Pointing data for screenshots
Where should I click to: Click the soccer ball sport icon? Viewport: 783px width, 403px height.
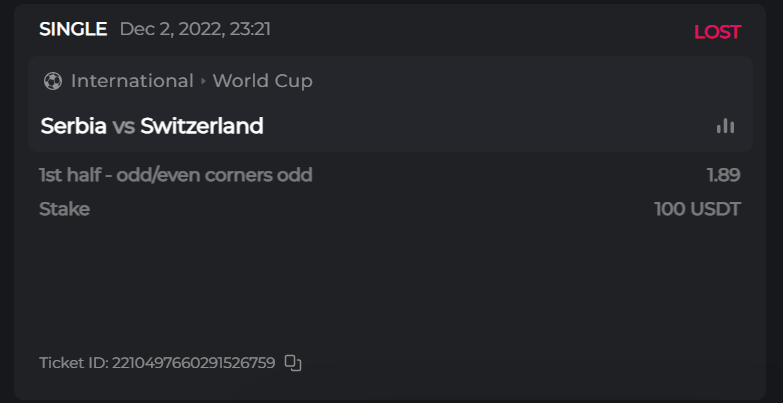coord(53,81)
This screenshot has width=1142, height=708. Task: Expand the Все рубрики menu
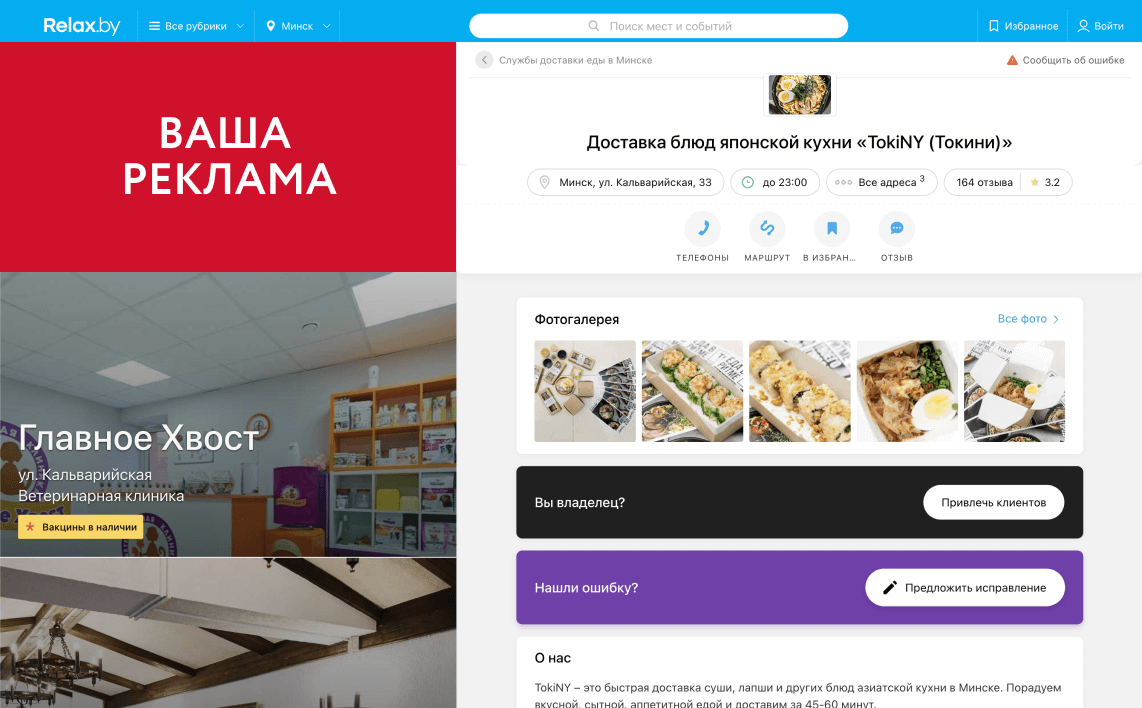(196, 25)
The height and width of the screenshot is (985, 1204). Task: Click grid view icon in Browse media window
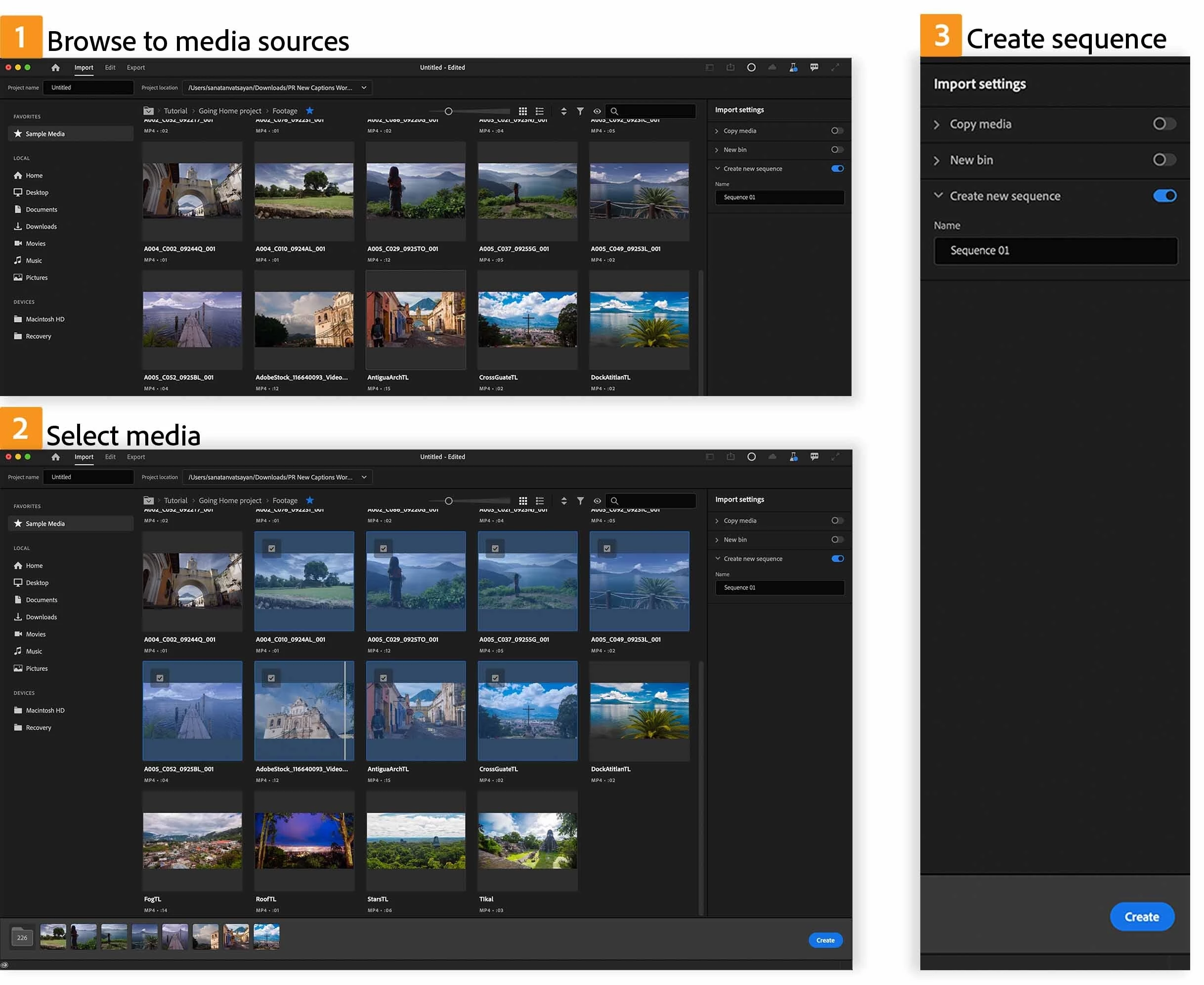[523, 111]
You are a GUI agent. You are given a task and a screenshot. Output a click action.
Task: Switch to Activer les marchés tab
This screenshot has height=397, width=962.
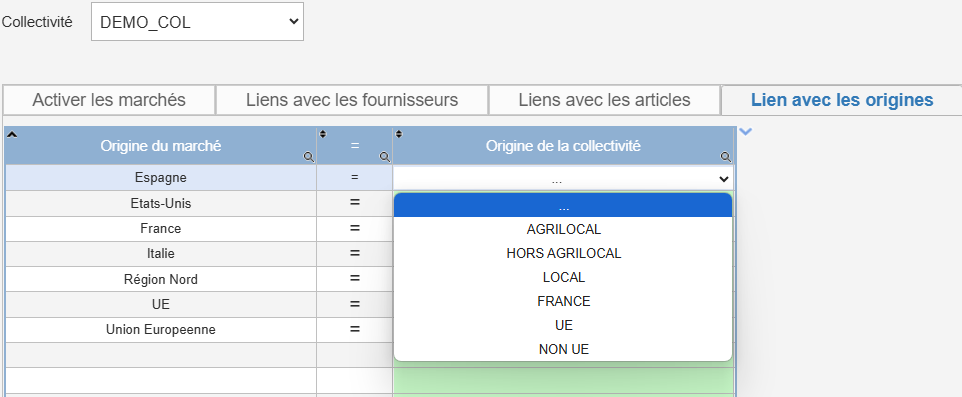[x=109, y=100]
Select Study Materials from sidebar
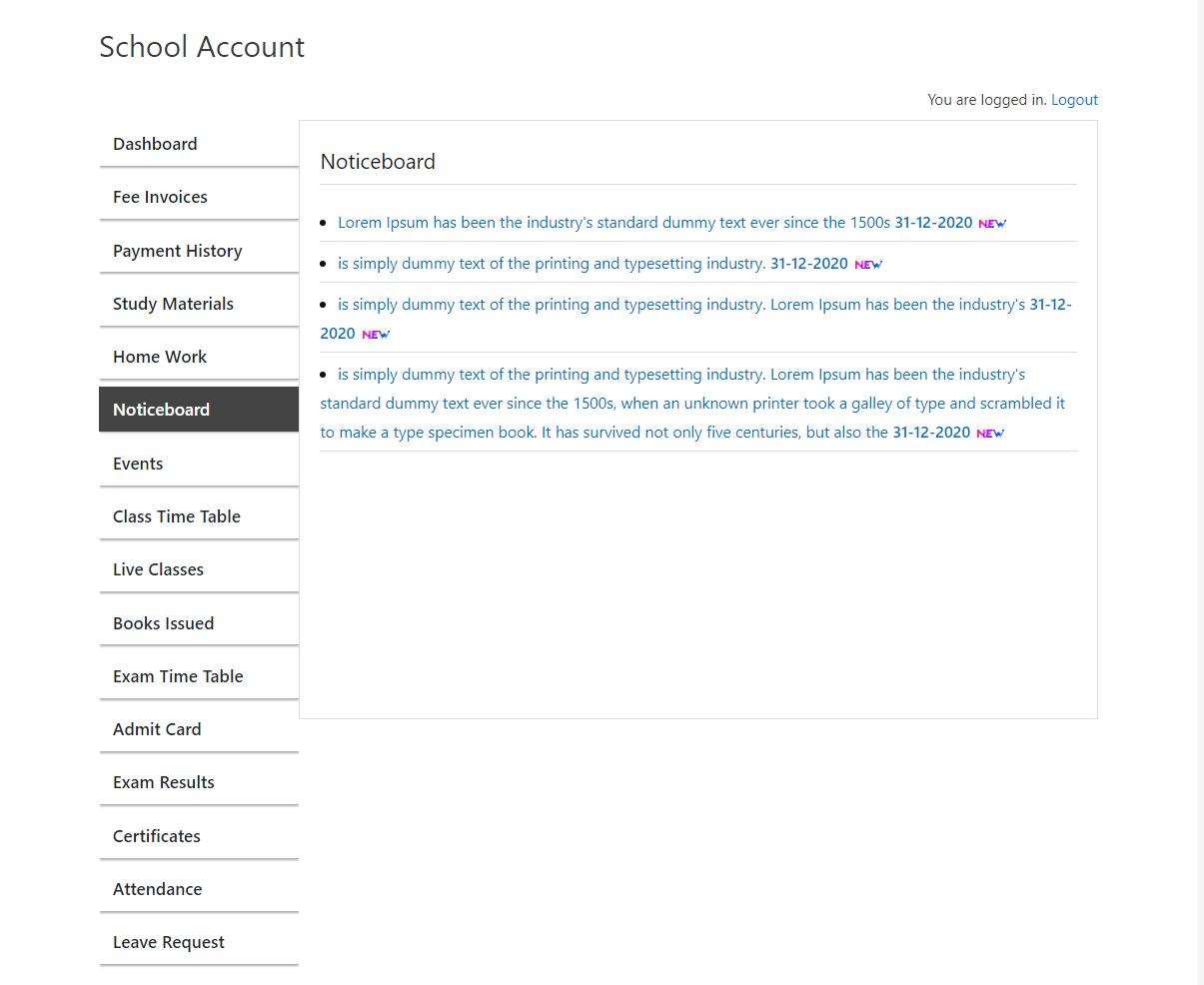The width and height of the screenshot is (1204, 985). click(173, 304)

## Exercise objective
Copy every entry above word for word, but omit the pictures.

## Task answer
Where should I click to: Click the soccer ball sport icon? Viewport: 783px width, 403px height.
coord(53,81)
This screenshot has width=1142, height=708. Task: Expand the Все рубрики menu
(196, 25)
The height and width of the screenshot is (985, 1204). Task: Click grid view icon in Browse media window
[523, 111]
You are a GUI agent. You are given a task and a screenshot. Output a click action.
Task: Switch to Activer les marchés tab
This screenshot has height=397, width=962.
[x=109, y=100]
Select Study Materials from sidebar
The width and height of the screenshot is (1204, 985). click(173, 304)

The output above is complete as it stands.